We are dealing with mostly numeric. It is very important that our last column is a factor since that is required for this model. We will set the seed so our results become reproducible. We can use rpartplot to visualize our initial tree.
mydata <- spam7
set.seed(1234)
ind <- sample(2, nrow(mydata), replace = T, prob = c(0.5, 0.5))
train <- mydata[ind == 1,]
test <- mydata[ind == 2,]
tree <- rpart(yesno ~., data = train, cp=0.07444)
rpart.plot(tree)
We can see that if the dollar field is less than .056, the email is predicted as spam.
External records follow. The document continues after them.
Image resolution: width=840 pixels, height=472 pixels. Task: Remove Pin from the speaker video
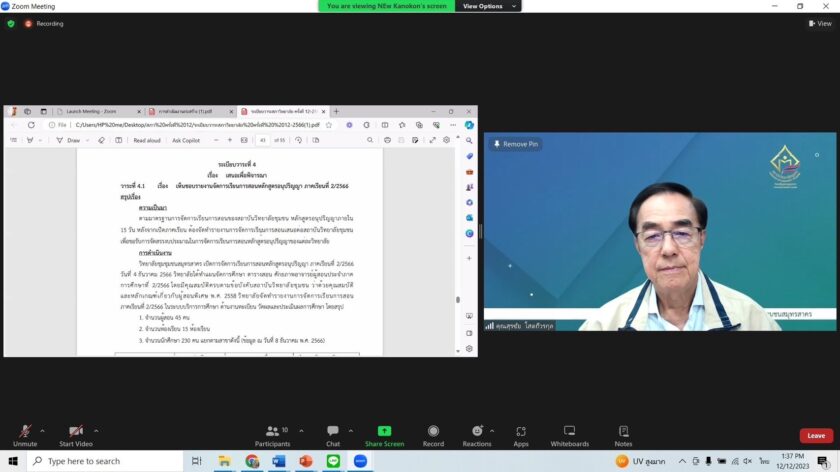[516, 144]
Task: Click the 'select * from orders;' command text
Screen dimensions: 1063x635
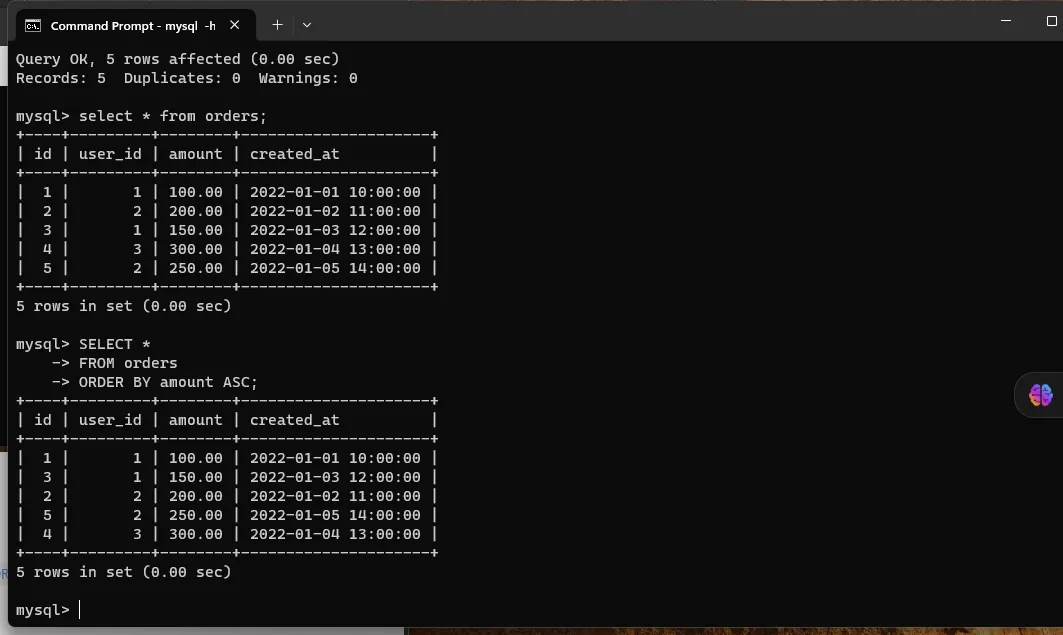Action: 173,116
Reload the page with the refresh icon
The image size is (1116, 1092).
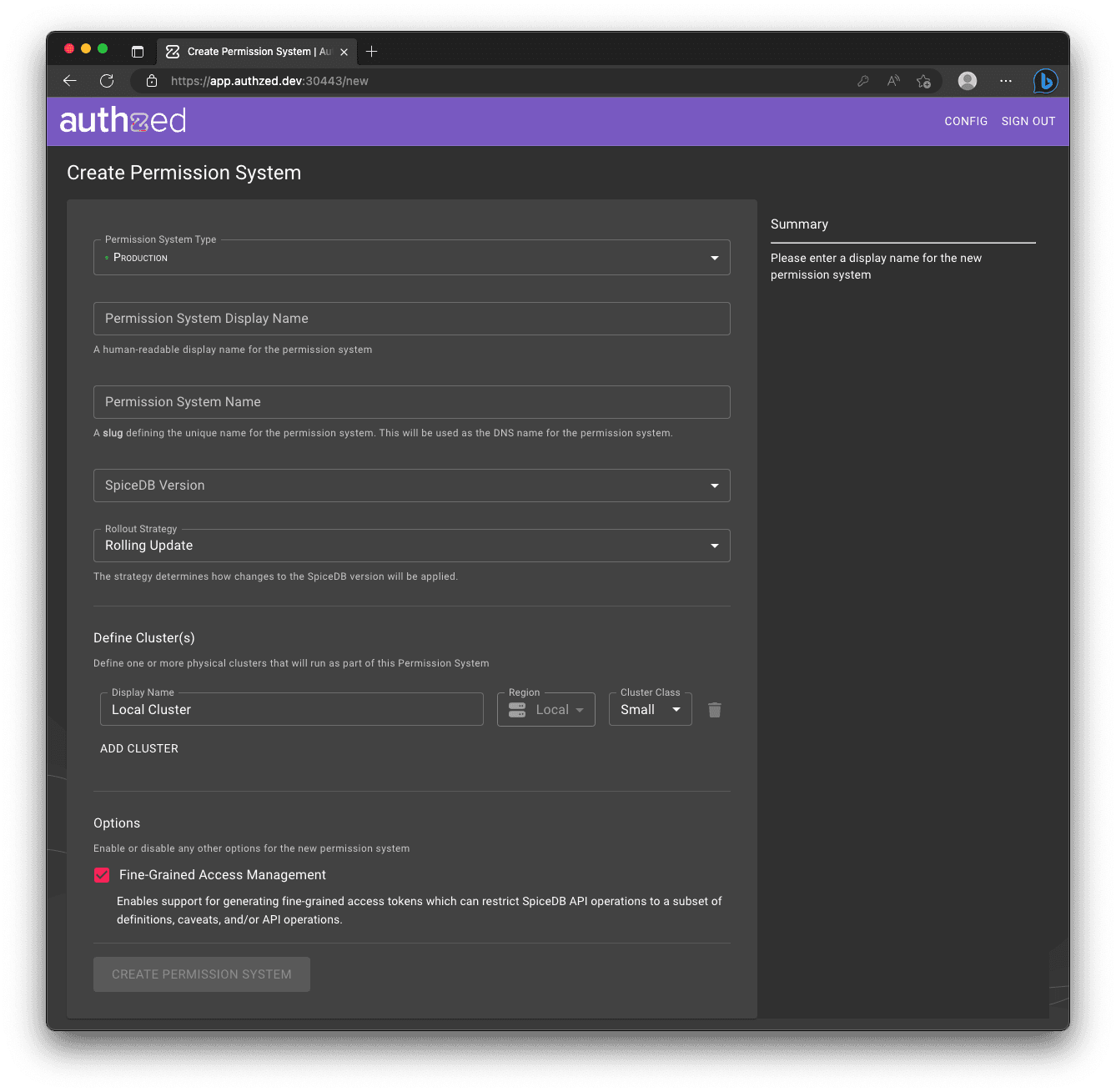click(x=107, y=81)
Our other branches use the count of ! and the total letters following capitals as criteria. To test the accuracy of our model we can use a confusion matrix.
## Confusion Matrix and Statistics
##
## Reference
## Prediction n y
## n 1278 212
## y 127 688
##
## Accuracy : 0.8529
## 95% CI : (0.8378, 0.8671)
## No Information Rate : 0.6095
## P-Value [Acc > NIR] : < 2.2e-16
##
## Kappa : 0.6857
##
## Mcnemar's Test P-Value : 5.061e-06
##
## Sensitivity : 0.7644
## Specificity : 0.9096
## Pos Pred Value : 0.8442
## Neg Pred Value : 0.8577
## Prevalence : 0.3905
## Detection Rate : 0.2985
## Detection Prevalence : 0.3536
## Balanced Accuracy : 0.8370
##
## 'Positive' Class : y
##
Our model is performing with an accuracy of 85%. Our main parameter is cp. We can see how the changing this affects our error.
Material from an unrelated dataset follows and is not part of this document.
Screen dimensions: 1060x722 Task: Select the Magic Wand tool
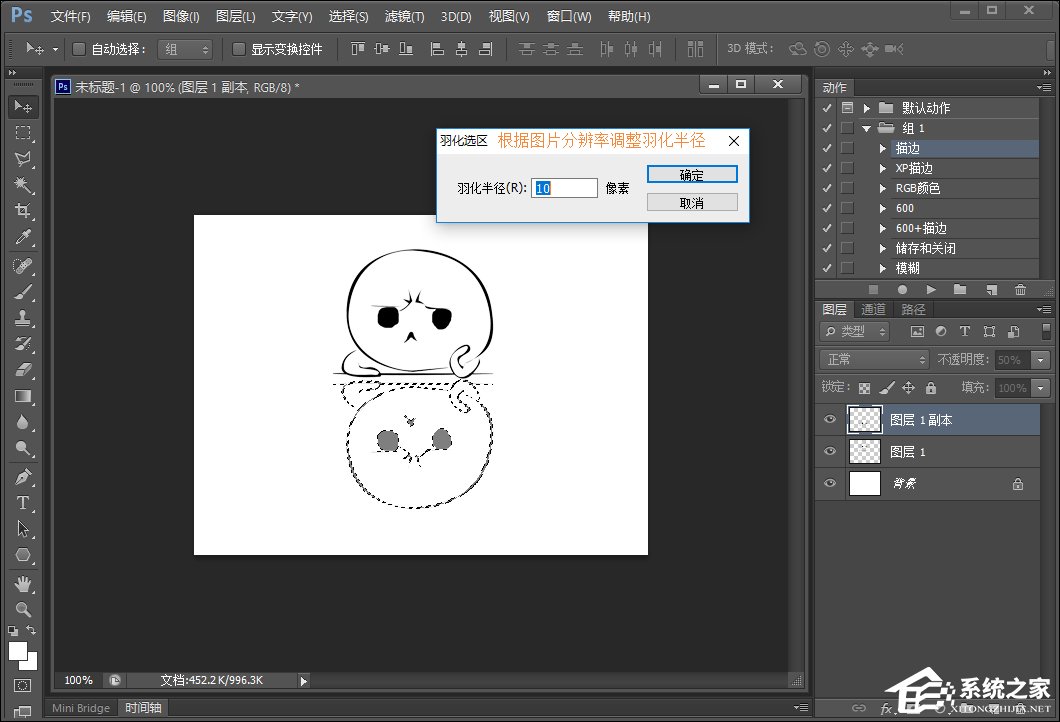tap(23, 185)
rpart(formula = yesno ~ ., data = train)
## n= 2305
##
## node), split, n, loss, yval, (yprob)
## * denotes terminal node
##
## 1) root 2305 900 n (0.6095445 0.3904555)
## 2) dollar< 0.0555 1740 404 n (0.7678161 0.2321839)
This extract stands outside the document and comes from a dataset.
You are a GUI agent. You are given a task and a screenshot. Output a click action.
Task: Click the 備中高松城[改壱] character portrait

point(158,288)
## 4) bang< 0.092 1227 128 n (0.8956805 0.1043195) *
## 5) bang>=0.092 513 237 y (0.4619883 0.5380117)
## 10) crl.tot< 86.5 263 84 n (0.6806084 0.3193916) *
## 11) crl.tot>=86.5 250 58 y (0.2320000 0.7680000) *
## 3) dollar>=0.0555 565 69 y (0.1221239 0.8778761) *
plotcp(tree)
An ROC curve (receiver operating characteristic curve) is a graph showing the performance of a classification model at all classification thresholds. This curve plots two parameters: True Positive Rate. False Positive Rate
p1 <- predict(tree, test, type = 'prob')
p1 <- p1[,2]
r <- multiclass.roc(test$yesno, p1, percent = TRUE)
## Setting direction: controls < cases
roc <- r[['rocs']]
r1 <- roc[[1]]
plot.roc(r1,
print.auc=TRUE,
auc.polygon=TRUE,
grid=c(0.1, 0.2),
grid.col=c("green", "red"),
max.auc.polygon=TRUE,
auc.polygon.col="lightblue",
print.thres=TRUE,
main= 'ROC Curve')
Another use for decision trees is regression analysis. We will use a real estate dataset for this example. The following explains the variables:
First we will create our initial tree just like before. The main difference in this model is that our response variable will be a continuous value instead of a factor.
set.seed(1234)
ind <- sample(2, nrow(mydata), replace = T, prob = c(0.5, 0.5))
train <- mydata[ind == 1,]
test <- mydata[ind == 2,]
tree <- rpart(medv ~., data = train)
rpart.plot(tree)
printcp(tree)
##
## Regression tree:
## rpart(formula = medv ~ ., data = train)
##
## Variables actually used in tree construction:
## [1] age crim lstat rm
##
## Root node error: 22620/262 = 86.334
##
## n= 262
##
## CP nsplit rel error xerror xstd
## 1 0.469231 0 1.00000 1.01139 0.115186
## 2 0.128700 1 0.53077 0.62346 0.080154
## 3 0.098630 2 0.40207 0.51042 0.076055
## 4 0.033799 3 0.30344 0.42674 0.069827
## 5 0.028885 4 0.26964 0.39232 0.066342
## 6 0.028018 5 0.24075 0.37848 0.066389
## 7 0.015141 6 0.21274 0.34877 0.065824
## 8 0.010000 7 0.19760 0.33707 0.065641
rpart(formula = medv ~ ., data = train)
## n= 262
##
## node), split, n, deviance, yval
## * denotes terminal node
##
## 1) root 262 22619.5900 22.64809
## 2) lstat>=7.15 190 6407.5790 18.73000
## 4) lstat>=14.8 91 1204.9870 14.64725
## 8) crim>=5.7819 47 483.9983 12.77021 *
## 9) crim< 5.7819 44 378.5098 16.65227 *
## 5) lstat< 14.8 99 2291.4410 22.48283
## 10) rm< 6.6365 87 1491.4180 21.52874 *
## 11) rm>=6.6365 12 146.6600 29.40000 *
## 3) lstat< 7.15 72 5598.1990 32.98750
## 6) rm< 7.4525 59 2516.6520 30.37458
## 12) age< 88.6 52 1024.2690 29.05385
## 24) rm< 6.776 29 220.2917 25.94483 *
## 25) rm>=6.776 23 170.2243 32.97391 *
## 13) age>=88.6 7 727.8686 40.18571 *
## 7) rm>=7.4525 13 850.5723 44.84615 *
plotcp(tree)
p <- predict(tree, train)
sqrt(mean((train$medv-p)^2))
## [1] 4.130294
(cor(train$medv,p))^2
## [1] 0.8024039
The model is showing a goodness of fit of around .8.